Dieta: cosa mangiare e cibi da evitare

In questi casi il medico specialista potrebbe fornire una dieta con i cibi da evitare e suggerire cosa mangiare per evitare di aggravare la situazione. L'alimentazione infatti ha un peso notevole nello sviluppo di calcoli alla colecisti di piccole dimensioni.

Una dieta corretta e bilanciata per curare e prevenire le calcolosi della colecisti prevede:

  • riduzione dei grassi animali e dei carboidrati che aumentano la quantità di colesterolo nella bile e quindi la formazione di cristalli,
  • un adeguato consumo di fibre, soprattutto solubili, che aumentando la motilità intestinale facilitano l'espulsione degli acidi biliari,
  • assunzione di pasti leggeri e frequenti che normalizzano la motilità sella cistifellea e  lo svuotamento della bile evitando che essa si depositi sotto forma di cristalli. 
Cibi consigliati

riso,

crusca,

pane e pasta integrale,

carne magra,cotta ai ferri o al vapore,

pesce magro

frutta e verdure

latte scremato

olio di oliva

 

Alimenti da evitare

latte intero,

formaggi grassi e latticini,

salumi,

uova,

dolciumi,

cioccolato,

olio di semi e margarine,

superalcolici

Intervento chirurgico di asportazione del calcolo.

Quando operare? Se la patologia viene diagnosticata in seguito ai sintomi di una colica si deve intervenire al più presto. Conviene far ricorso alla terapia chirurgica per eliminare la calcolosi dato che la probabilità che si verifichi un’ulteriore colica nell’anno che segue è moto alta, oltre il 60%. L'operazione è necessaria per evitare al paziente di sopportare nuovamente i fortissimi dolori addominali che si annoverano tra i sintomi.

I calcoli alla colecisti si possono eliminare abbastanza facilmente. Le tecniche chirurgiche, hanno fatto progressi notevoli tanto che se l’intervento viene effettuato in laparoscopia (con telecamera senza aprire l’addome) richiede un tempo di ospedalizzazione minimo (1 giorno). Anche i rischi sono molto bassi e il post operatorio non particolarmente lungo ne complesso. Nei casi più gravi di perforazione della colecisti o qualora si sia formata una fistola bilio enterica è necessario un intervento di laparotomia data l'urgenza. Secondo alcuni chirurghi sono sconsigliati gli interventi che prevedono di frantumare i calcoli con il laser o mediante l'assunzione di farmaci dato che l'operazione potrebbe indurre i residui ad incastrarsi in zone pericolose della colecisti.

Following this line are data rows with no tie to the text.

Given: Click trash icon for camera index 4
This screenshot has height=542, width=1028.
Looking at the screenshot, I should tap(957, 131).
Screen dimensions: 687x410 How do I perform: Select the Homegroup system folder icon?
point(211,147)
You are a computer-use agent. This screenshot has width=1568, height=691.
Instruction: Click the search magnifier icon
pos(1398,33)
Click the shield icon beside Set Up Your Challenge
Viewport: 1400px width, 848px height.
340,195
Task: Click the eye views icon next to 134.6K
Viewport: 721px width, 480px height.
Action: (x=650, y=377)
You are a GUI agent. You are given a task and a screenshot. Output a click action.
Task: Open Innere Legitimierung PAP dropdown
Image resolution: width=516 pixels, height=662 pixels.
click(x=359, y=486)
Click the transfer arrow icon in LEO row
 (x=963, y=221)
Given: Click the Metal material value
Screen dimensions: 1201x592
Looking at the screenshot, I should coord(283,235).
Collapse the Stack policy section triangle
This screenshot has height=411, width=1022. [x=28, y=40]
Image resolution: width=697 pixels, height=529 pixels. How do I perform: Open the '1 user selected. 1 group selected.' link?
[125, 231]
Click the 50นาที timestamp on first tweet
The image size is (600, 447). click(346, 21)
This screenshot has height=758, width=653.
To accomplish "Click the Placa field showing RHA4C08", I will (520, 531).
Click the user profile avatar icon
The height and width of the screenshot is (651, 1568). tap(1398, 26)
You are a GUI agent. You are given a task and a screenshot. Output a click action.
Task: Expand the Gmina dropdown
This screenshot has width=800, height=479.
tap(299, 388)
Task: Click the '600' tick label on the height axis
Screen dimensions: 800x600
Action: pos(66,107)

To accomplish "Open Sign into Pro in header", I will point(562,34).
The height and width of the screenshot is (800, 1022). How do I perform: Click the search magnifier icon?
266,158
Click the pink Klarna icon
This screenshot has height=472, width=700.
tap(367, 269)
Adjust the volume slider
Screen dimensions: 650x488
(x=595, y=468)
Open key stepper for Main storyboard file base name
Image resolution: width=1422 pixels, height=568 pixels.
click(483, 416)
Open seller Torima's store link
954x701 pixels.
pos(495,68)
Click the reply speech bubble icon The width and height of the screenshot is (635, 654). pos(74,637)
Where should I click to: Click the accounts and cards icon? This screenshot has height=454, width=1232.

Rimedi naturali e cure omeopatiche

Dal momento che i calcoli alla colecisti possono causare dolore e difficoltà digestive,  molti sono le piante medicinali che possono aiutare ad eliminare tali sintomi ed anche a prevenire il deposito e la formazione dei cristalli.

Il Tarassaco è un disintossicante epatico,  non solo stimola la produzione di bile, ma aiuta  il suo passaggio dal fegato all'intestino ed è pertanto indicato per prevenire la formazione di calcoli. Può essere assunto sotto forma di decotto ottenuto con polvere di radici  in quantità di 1/2 mg al giorno.

La menta piperita aiuta invece a sciogliere i calcoli grazie al mentolo contenuto nelle foglie.

Il carciofo, ricco di cinarina,  sostanza che regola la quantità di bile, e vitamine è  coleretico e protettivo del fegato ed inoltre regola la quantità di colesterolo.